/---
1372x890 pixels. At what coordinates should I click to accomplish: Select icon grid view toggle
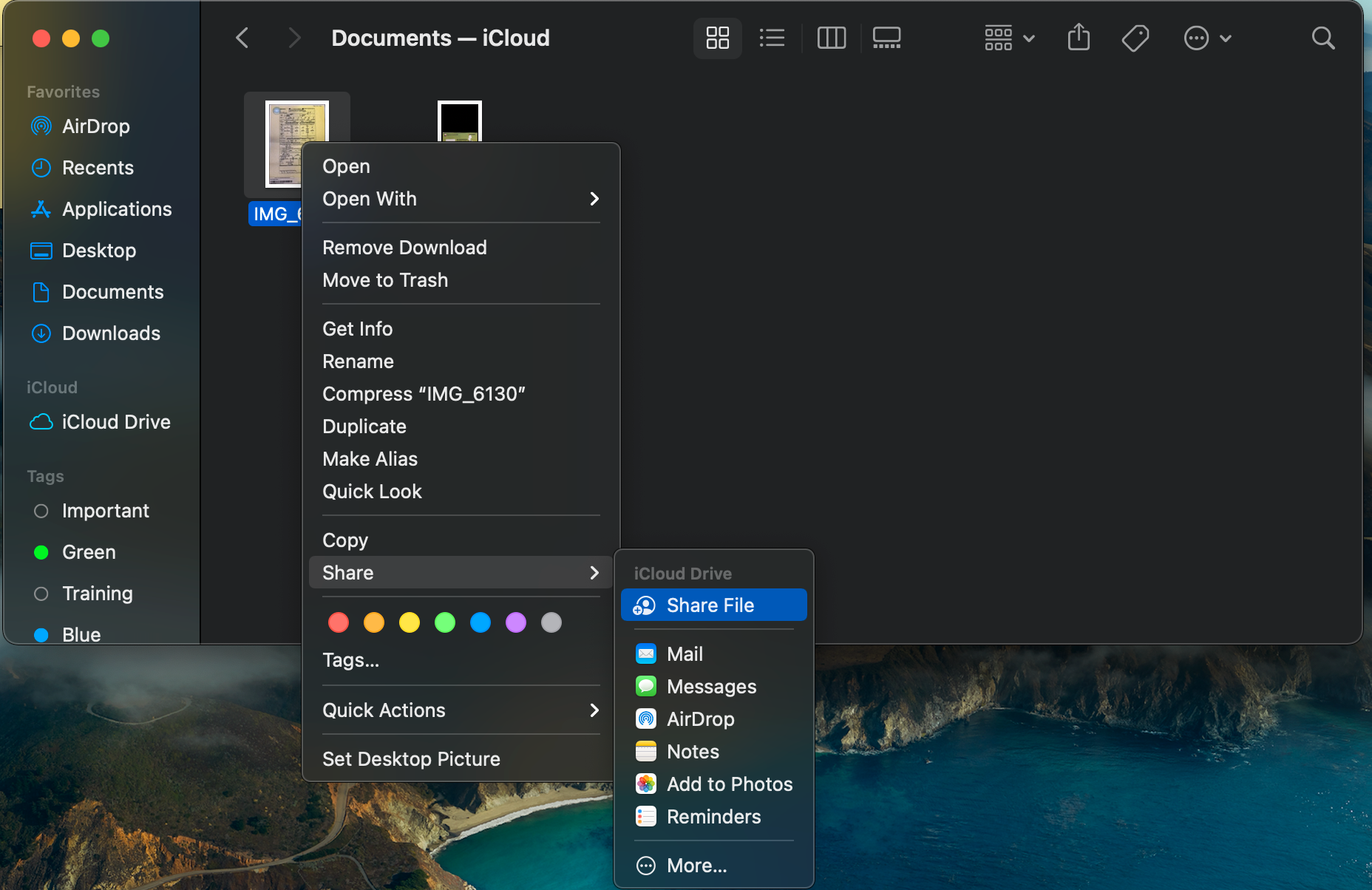(x=717, y=38)
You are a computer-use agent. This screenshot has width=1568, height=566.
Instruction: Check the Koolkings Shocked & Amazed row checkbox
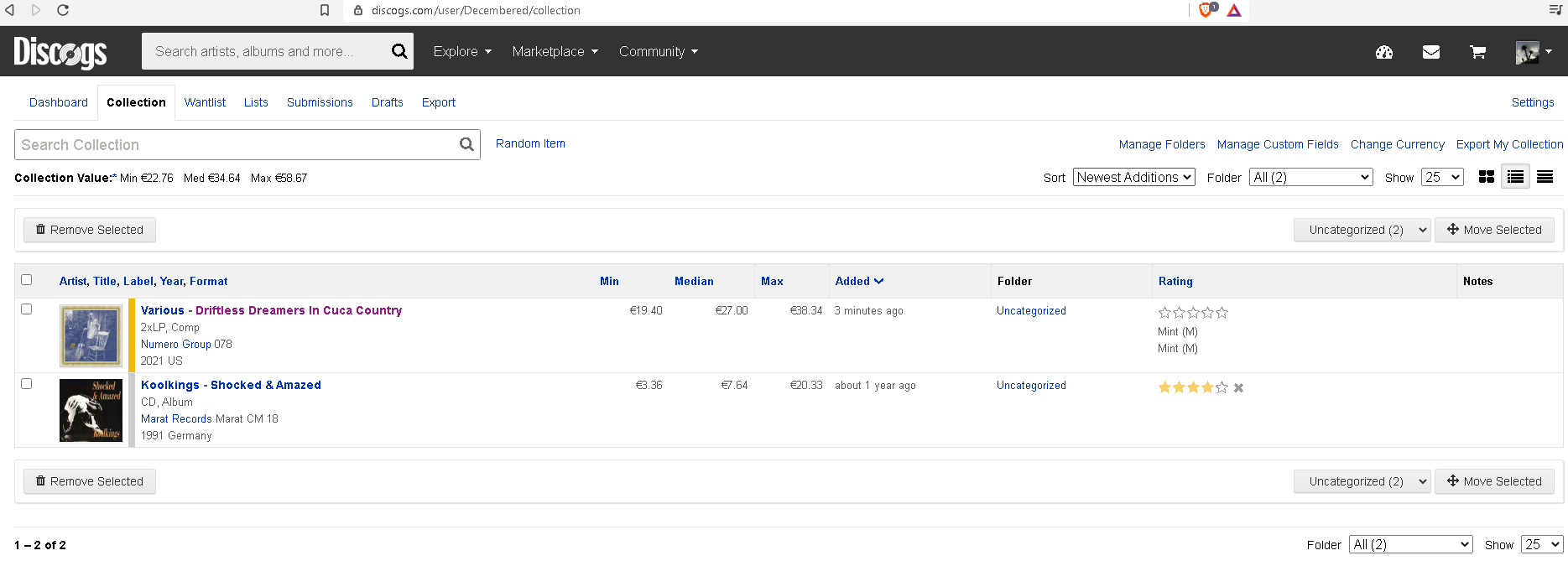pyautogui.click(x=27, y=384)
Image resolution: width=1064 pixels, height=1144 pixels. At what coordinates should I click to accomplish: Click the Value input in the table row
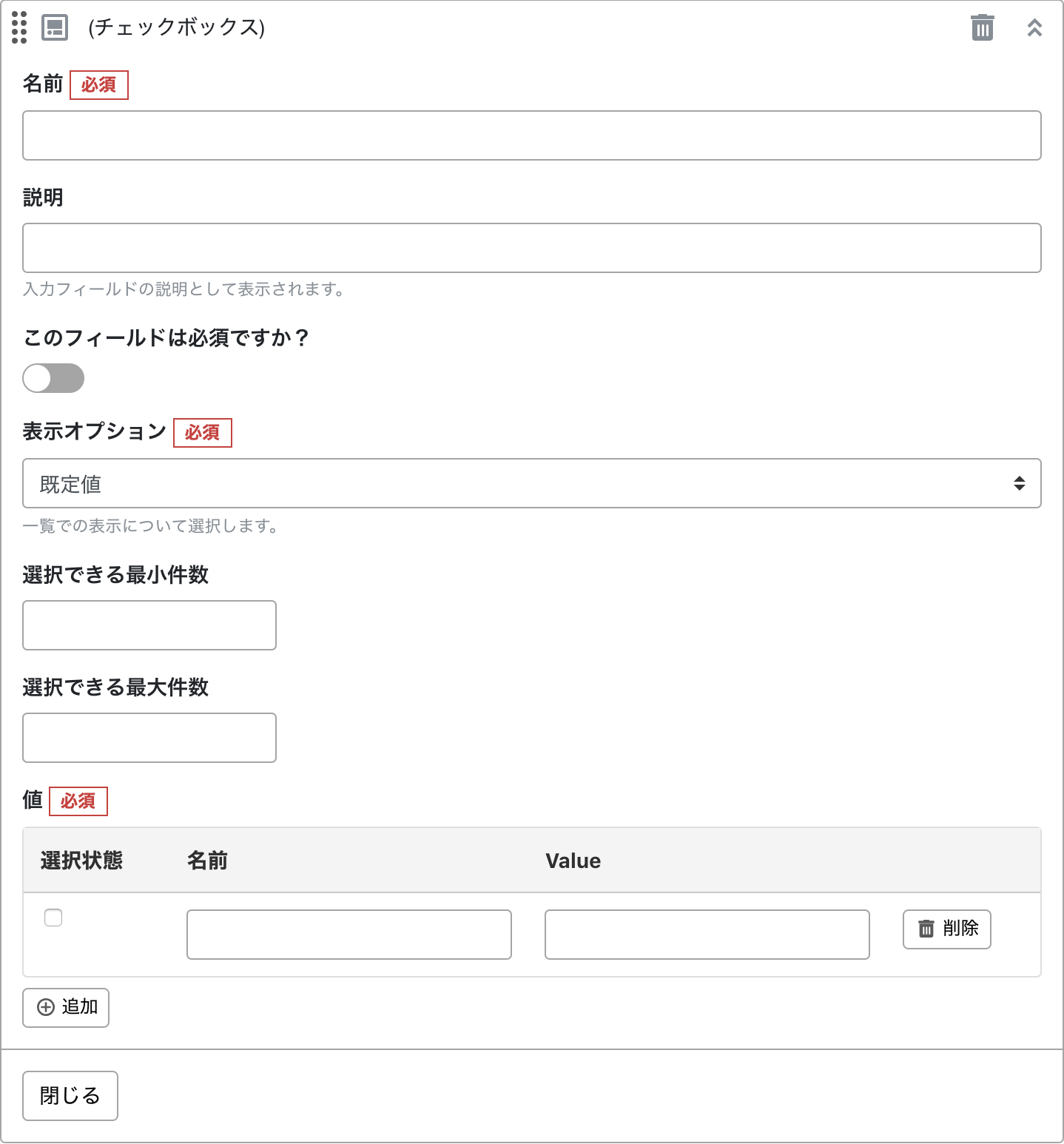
\---
Return the data unchanged, starting at the line that contains "You are a computer-use" and stopping after the last line of the data. Leave the pictures out.

You are a computer-use agent. This screenshot has width=1568, height=566.
Instruction: Check the Koolkings Shocked & Amazed row checkbox
pyautogui.click(x=27, y=384)
Image resolution: width=1064 pixels, height=1144 pixels. At what coordinates should I click to accomplish: Click the Value input in the table row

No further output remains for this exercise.